Ever tried on snazzy red sweater only to find it makes you look like a tomato? Or discovered that you actually love your cousin’s boring hand-me-downs?
Sometimes things just don’t turn out the way we expect.
It’s why clothing stores provide fitting rooms, colleges arrange campus visits and employers conduct interviews. And it’s why TEAM offers vision trips.
A vision trip is a short-term experience designed to help globally-minded Christians explore life on the mission field. Participants travel to see ministries up close, encounter a new culture and spend quality time with current missionaries.
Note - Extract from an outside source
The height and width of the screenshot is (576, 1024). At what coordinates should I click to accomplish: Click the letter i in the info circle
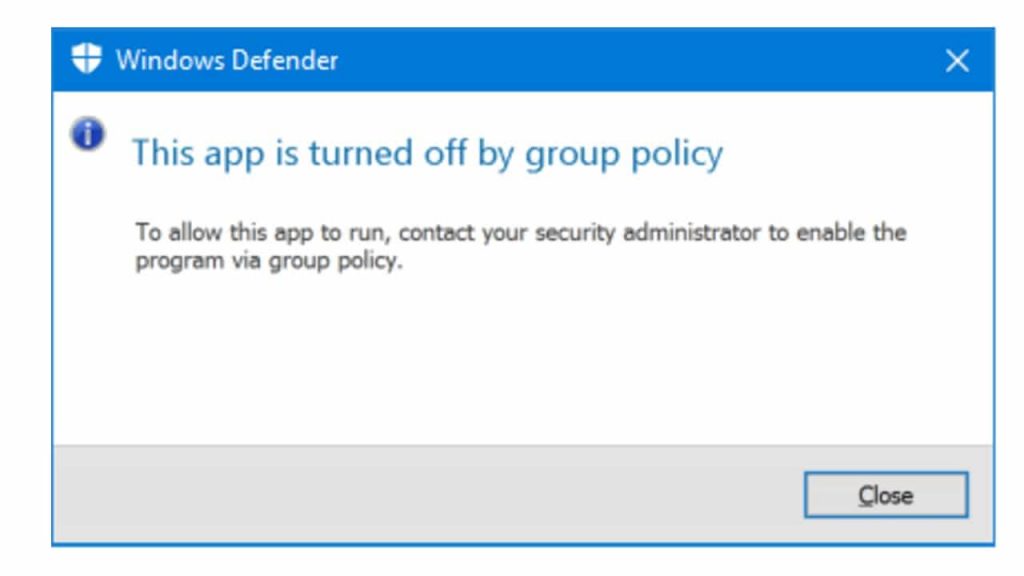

To go on a vision trip, you don’t have to be certain God is calling you to cross-cultural missions. You just have to be willing to ask if he is.
A vision trip is not a short-term mission trip.
On the surface, a vision trip might look and sound like a short-term mission trip. However, a vision trip’s unique purpose distinguishes it as an important tool in exploring a life of cross-cultural ministry.
A short-term mission trip is for people who know God has called them to serve for a short time. On a mission trip, you dive right into a more specific ministry role and participate as fully as possible in the life of the community there.
Vision trips, on the other hand, are designed to help anyone who is exploring a call to missions experience what it would be like to actually be a missionary for a longer term.
Over 10-14 days, you get a feel for it’s like to live and minister in a foreign context as you interact with a new culture, language and people. You’ll take local transportation, taste new foods, ask missionaries candid questions and attend ministry events.
Each team of four to six participants is lead by a missions mobilizer, who is there to help you process your questions, concerns and excitements as they surface.
A vision trip helps you discern how and if you are called to cross-cultural missions.
When Kayla took a vision trip to the Middle East last summer, she had a strong sense that God was calling her to missions. But with a Physical Education degree, she struggled to see how her skills would specifically fit on the mission field.
While in the Middle East, Kayla learned about job opportunities she could pursue for ministry such as teaching at a health center or physical training.
She met with local missionaries and their ministry partners and was inspired by the impact she saw they were having in a region with very few Christians. Gaining this context helped Kayla to clearly imagine how she could contribute to the Gospel ministry there, too.
Kayla also got a sense of what a daily routine could be like living in the Middle East. She dressed modestly, visited local markets and malls, ate cultural cuisine and took local transportation. These cultural experiences — some easy and some difficult to adapt to — gave Kayla the insight she needs to fully “count the cost” of serving in a Middle Eastern context.
Ultimately, Kayla’s experience illuminated her desire to move forward in pursuing a long-term missionary service. But, a successful vision trip could be going and understanding that you are not called to go overseas yet or at all.
For example, maybe through working with international students in Spain, you are led to return home to teach ESL in your city. Or maybe through a trip to Mexico, you experience a connection to the culture and ministry there, and return next summer for a short-term mission trip.
Whether God is calling you to go or send, a vision trip will help you discern how God is calling to participate in the Great Commission.